It is no coincidence that ISIS is using the oil fields and pipelines it captured in Iraq and Syria to sell crude oil for the purpose of funding its activities, according to a report in Istanbul’s Daily Sabah, dated July 10, 2014.

In the report, Erdal Tanas Karagöl, economy director at the Ankara-based non-profit SETA Foundation for Political, Economic and Social Research, says the group’s intention is clearly to capture oil resources in order to pay for the creation of its own state in Iraq.

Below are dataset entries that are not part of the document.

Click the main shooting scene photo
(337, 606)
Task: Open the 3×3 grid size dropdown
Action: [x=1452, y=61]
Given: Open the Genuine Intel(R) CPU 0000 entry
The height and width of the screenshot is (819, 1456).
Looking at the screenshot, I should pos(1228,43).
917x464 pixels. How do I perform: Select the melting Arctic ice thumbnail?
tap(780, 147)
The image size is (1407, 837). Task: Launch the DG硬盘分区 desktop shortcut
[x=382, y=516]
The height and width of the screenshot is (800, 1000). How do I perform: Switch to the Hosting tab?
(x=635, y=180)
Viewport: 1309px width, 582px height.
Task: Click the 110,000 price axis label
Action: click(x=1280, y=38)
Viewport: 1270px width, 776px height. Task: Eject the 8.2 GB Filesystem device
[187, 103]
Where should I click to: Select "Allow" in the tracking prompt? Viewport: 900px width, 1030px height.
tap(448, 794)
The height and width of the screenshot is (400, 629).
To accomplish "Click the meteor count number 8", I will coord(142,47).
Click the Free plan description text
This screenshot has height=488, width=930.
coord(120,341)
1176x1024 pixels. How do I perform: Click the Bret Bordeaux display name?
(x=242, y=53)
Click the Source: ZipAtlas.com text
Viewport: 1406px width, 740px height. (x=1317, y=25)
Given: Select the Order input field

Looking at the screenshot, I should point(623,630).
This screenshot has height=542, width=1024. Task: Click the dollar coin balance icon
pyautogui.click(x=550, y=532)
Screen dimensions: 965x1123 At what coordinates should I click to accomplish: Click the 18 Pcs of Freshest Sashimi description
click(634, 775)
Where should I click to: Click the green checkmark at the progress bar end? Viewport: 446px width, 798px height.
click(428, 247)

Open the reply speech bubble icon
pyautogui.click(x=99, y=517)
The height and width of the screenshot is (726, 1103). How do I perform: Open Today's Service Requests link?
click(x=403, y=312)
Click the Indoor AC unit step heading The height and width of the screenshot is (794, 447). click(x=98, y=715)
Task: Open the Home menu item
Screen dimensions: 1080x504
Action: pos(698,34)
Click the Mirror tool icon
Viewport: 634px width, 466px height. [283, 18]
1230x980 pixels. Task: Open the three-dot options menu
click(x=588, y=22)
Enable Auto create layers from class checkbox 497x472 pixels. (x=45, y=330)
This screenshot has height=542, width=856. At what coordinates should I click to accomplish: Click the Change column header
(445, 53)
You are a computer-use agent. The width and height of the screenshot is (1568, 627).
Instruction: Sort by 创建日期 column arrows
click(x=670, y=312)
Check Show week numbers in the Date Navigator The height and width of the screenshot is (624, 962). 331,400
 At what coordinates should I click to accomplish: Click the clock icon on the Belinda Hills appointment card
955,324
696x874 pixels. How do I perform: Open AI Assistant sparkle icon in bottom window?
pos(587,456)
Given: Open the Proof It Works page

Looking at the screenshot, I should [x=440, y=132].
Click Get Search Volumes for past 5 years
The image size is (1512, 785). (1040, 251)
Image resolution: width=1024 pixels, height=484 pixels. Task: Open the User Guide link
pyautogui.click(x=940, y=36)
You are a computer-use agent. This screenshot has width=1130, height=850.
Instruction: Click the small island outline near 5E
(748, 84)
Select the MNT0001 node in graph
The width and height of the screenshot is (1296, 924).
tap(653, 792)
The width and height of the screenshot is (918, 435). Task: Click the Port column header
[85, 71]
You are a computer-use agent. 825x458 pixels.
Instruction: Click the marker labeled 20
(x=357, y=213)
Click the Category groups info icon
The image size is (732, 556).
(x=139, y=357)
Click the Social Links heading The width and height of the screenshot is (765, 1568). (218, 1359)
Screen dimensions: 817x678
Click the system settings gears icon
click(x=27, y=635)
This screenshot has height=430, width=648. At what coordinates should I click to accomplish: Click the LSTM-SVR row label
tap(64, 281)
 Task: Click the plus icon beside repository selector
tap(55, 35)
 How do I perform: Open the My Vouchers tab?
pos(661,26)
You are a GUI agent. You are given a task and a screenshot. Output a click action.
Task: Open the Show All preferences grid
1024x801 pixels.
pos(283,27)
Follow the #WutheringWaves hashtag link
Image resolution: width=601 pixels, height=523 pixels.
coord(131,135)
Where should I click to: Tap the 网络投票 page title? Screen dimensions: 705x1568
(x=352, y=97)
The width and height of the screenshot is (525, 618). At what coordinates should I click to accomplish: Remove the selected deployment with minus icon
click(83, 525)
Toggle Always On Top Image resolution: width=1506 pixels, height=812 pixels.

Dr. Fahrettin Sümer, from the American University of Iraq based in the Kurdish city of Sulaimaniyah, believes ISIS is moving towards establishing a system “with state-like functions in the territories that they control.” He said that in order to fulfill such functions the militants need revenues, and oil and gas in Iraq are the easiest source. “ISIS will try to take control of as many more oil fields as possible before they are stopped,” he added.

m2An article published on www.iraqoilreport.com asserts that ISIS has been smuggling increasing amounts of crude oil that it scavenged from Iraq’s stricken oil infrastructure to buyers in the Kurdistan region, earning an estimated $1 million per day.

Tugce Varol Sevim, an associate professor at Istanbul’s Uskudar University, said ISIS has specialists in Iraq’s and Syria’s energy sources and possess intelligence as to the location of the oil fields. “ISIS had moved into Mosul because it had failed to hold oil fields in Syria due to the presence of Russian companies, she said, pointing out that Iraqi oil fields were easier targets,” the report explained.

“If we suppose that Iraq will be divided into three among the Kurdish region, Shia-dominated central government and ISIS-led Sunni state, all three will face battles to own more energy sources in the future,” Karagöl said, adding that ISIS’s steady march towards the south proves that it is seeking to play a greater role in energy affairs.

In a June 17 telephone conversation with Oil & Gas 360®, Raymond James Managing Director Marshall Adkins commented that he believed Brent crude prices could go as high as $130-$150 per barrel if hostilities in Iraq lead to supply interruptions, but impact on world oil prices would be limited if Iraq’s oil changes hands but continues flowing.